Avant même que n’éclate le scandale de Cambridge Analytica, les tests de personnalité étaient déjà sous le feu des critiques, notamment le Myers-Briggs Type Indicator. Ses détracteurs comparent le Myers-Briggs à une lecture de l’horoscope —un exercice tantôt amusant tantôt égocentrique, mais qui ne peut être en aucun cas considéré comme une mesure psychologique fiable. Nous n’accepterions pas que notre employeur fasse notre horoscope et il convient donc, d’après les détracteurs de Myers-Briggs, de s’inquiéter de la place qu’occupe ce test dans certaines pratiques d’entreprises.

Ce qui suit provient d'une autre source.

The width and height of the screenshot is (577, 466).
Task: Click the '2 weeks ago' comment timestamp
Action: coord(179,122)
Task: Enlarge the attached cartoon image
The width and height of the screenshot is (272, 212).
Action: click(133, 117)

Le moment est venu pour nous de reconsidérer notre relation avec le test de personnalité.
Ces vives critiques contre les tests de personnalité prouvent, en partie, à quel point ils se sont infiltrés dans de nombreux aspects de notre vie quotidienne. Si l’on ajoute cela aux problèmes de réplication des expériences psychologiques, ni la psychologie, ni les entreprises de traitement de données n’apparaissent sous un bon jour auprès du grand public.
Sous ses allures humbles, le test de personnalité peut revêtir plusieurs aspects: un moyen de se comprendre soi-même, un outil de recrutement et surtout un outil à vendre aux entreprises pour des psychologues devenus consultants. Pour des millions d’Américains, les tests de ce type ont fait office de première rencontre avec la psychologie. Le moment est venu pour nous de reconsidérer notre relation avec le test de personnalité. Il va peut-être nous falloir reconnaître comment notre propre relation avec ces tests nous empêche de répondre de manière adéquate au problème Facebook/Cambridge Analytica.

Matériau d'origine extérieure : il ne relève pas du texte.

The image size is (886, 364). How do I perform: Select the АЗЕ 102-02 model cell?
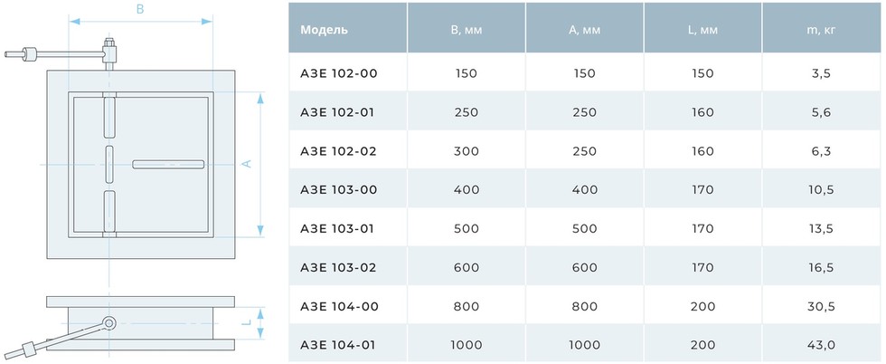(338, 151)
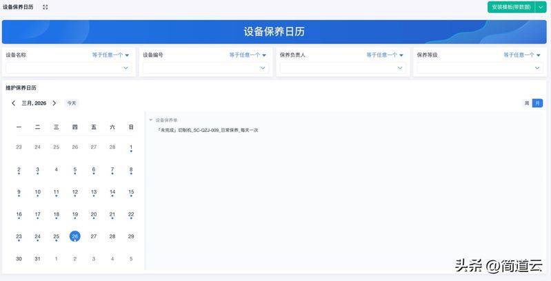Open 保养负责人 filter condition dropdown
Image resolution: width=551 pixels, height=281 pixels.
[x=385, y=55]
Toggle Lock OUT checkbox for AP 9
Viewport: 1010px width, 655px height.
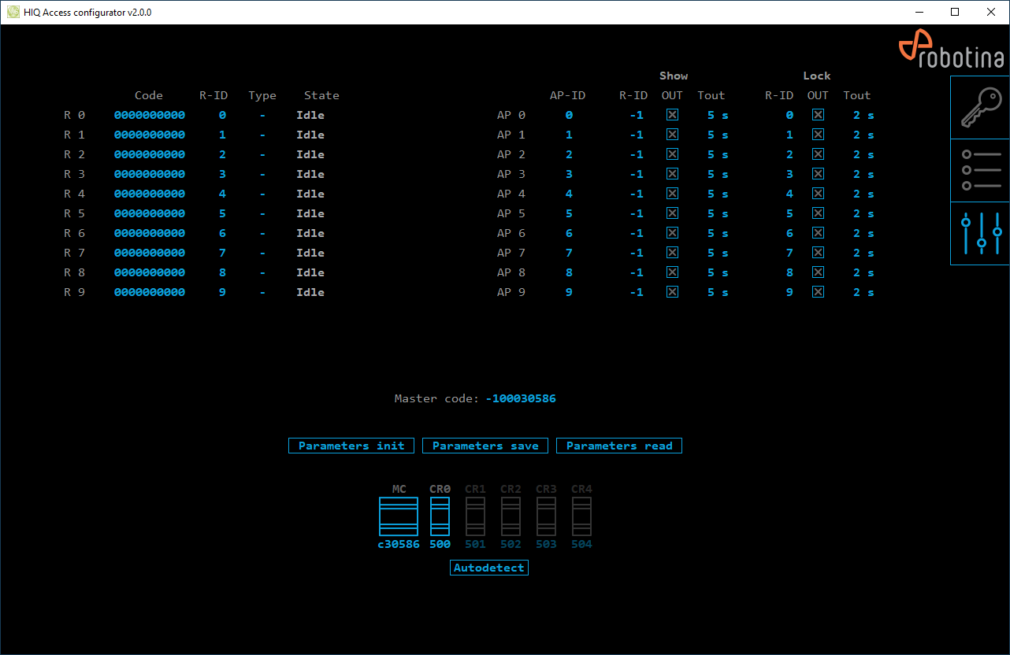(818, 292)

Un travail gratuit à méditer
De la même manière, nous commençons à comprendre que notre attachement ambivalent (pour ne pas dire notre addiction) à Facebook nous empêche de le quitter, même si nous détestons sa politique de confidentialité. Nous avons nous-mêmes fourni à Facebook nos données, sous forme de statuts, de likes et de liens. Et ce depuis plus de dix ans. À vrai dire, les sociétés Internet dépendent de nous, elles ont besoin que nous leur fournissions ce «travail gratuit», tout comme les sociétés de recherche psychologique ont besoin du travail sous-payé des «Mechanical Turkers», qui se chargent des tâches les plus répétitives, et du travail gratuit de nos amis Facebook.

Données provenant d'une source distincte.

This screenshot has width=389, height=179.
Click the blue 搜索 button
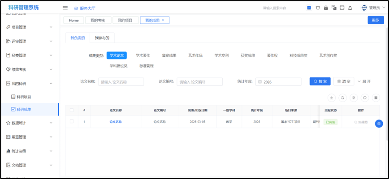[x=320, y=81]
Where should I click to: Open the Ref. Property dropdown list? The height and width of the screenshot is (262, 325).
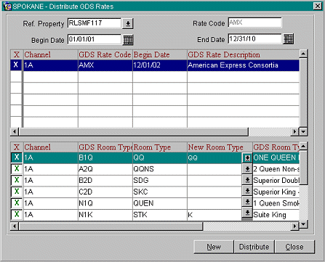point(128,24)
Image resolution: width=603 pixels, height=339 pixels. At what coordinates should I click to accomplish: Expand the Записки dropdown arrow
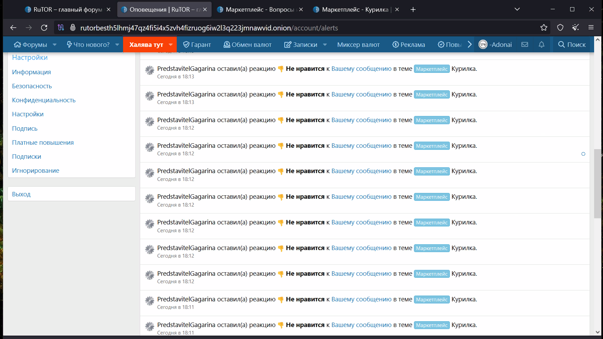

J’ai sans doute moi-même fourni énormément de données aux sociétés de marketing en cliquant sur des tests de personnalité. J’imagine très bien les publicités ciblées que l’on peut recevoir lorsque l’on appartient au type de personnes qui cliquent sur les tests de personnalité. Aussi, la prochaine fois que l’on nous proposera l’un de ces tests, que ce soit dans le cadre de notre travail ou à la pause déjeuner, il serait peut-être bon de nous rappeler que derrière l’amusement, il y a tout un ensemble de sociétés qui n’attendent que d’exploiter notre personnalité. Et j’ai conscience d’être typiquement INFJ en disant cela.